> _TEXT EXCERPT_
┌────────

Besides the correlation of k₁ with the glucose transporters a correlation was also found for HK1 and k₃ in the colorectal tumors. Statistical analysis revealed HK1, HK2, and HK3 as primarily significant variables for k₃. The results demonstrate, that k₃ reflects hexokinases activities. Okazumi et al. evaluated FDG kinetics in primary liver tumors and used k₃ and k₄ for the differentiation of hepatocellular carcinoma [8]. The authors determined the hexokinase quantitatively in ten tumors and noted a correlation coefficient of r=0.658 for the hexokinase activity in tumors and k₃. The results are comparable to the correlation of r=0.6093 we found for HK1-3 and k₃.

The fitting of a 2-tissue compartment model is dependent on the input and target data, as well as the algorithm used for fitting. We use for the input a VOI of a large vessel, comprising at least seven contiguous slices. The target volume is evaluated also with a VOI and the size is dependent on the size of the tumor. Usually, the Levenberg-Marquardt or Powell algorithm is used for iterative compartment fitting in most of the programs. One limitation of this algorithm is the sensitivity to noisy data. Other problems are e.g. overfitting resulting in k_x-parameters greater than one, which does not make any sense in biological terms. Frequently, also vb-values nearby zero may be obtained. The iterative fitting demands experienced scientists to perform sequentially fitting of the five compartment parameters.

└────────

> _LIST OF TASKS_
• a. In the FDG kinetics passage, what correlation coefficient did Okazumi et al. report between tumor hexokinase activity and k₃?
• b. Repeat the stretch of the FDG kinetics passage from "Besides the correlation" through "HK1-3 and k₃.".
• c. Which hexokinases does the FDG kinetics passage name as primarily significant variables for k₃?
The listing is separate material and has no connection to the FDG kinetics passage.

> _RECORD EXCERPTS_

┌────────

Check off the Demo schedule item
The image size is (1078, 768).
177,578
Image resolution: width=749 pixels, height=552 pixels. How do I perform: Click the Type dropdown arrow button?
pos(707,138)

└────────

> _ANSWERS TO THE EXERCISES_
• a. r=0.658

• b.
Besides the correlation of k₁ with the glucose transporters a correlation was also found for HK1 and k₃ in the colorectal tumors. Statistical analysis revealed HK1, HK2, and HK3 as primarily significant variables for k₃. The results demonstrate, that k₃ reflects hexokinases activities. Okazumi et al. evaluated FDG kinetics in primary liver tumors and used k₃ and k₄ for the differentiation of hepatocellular carcinoma [8]. The authors determined the hexokinase quantitatively in ten tumors and noted a correlation coefficient of r=0.658 for the hexokinase activity in tumors and k₃. The results are comparable to the correlation of r=0.6093 we found for HK1-3 and k₃.

• c. HK1, HK2, and HK3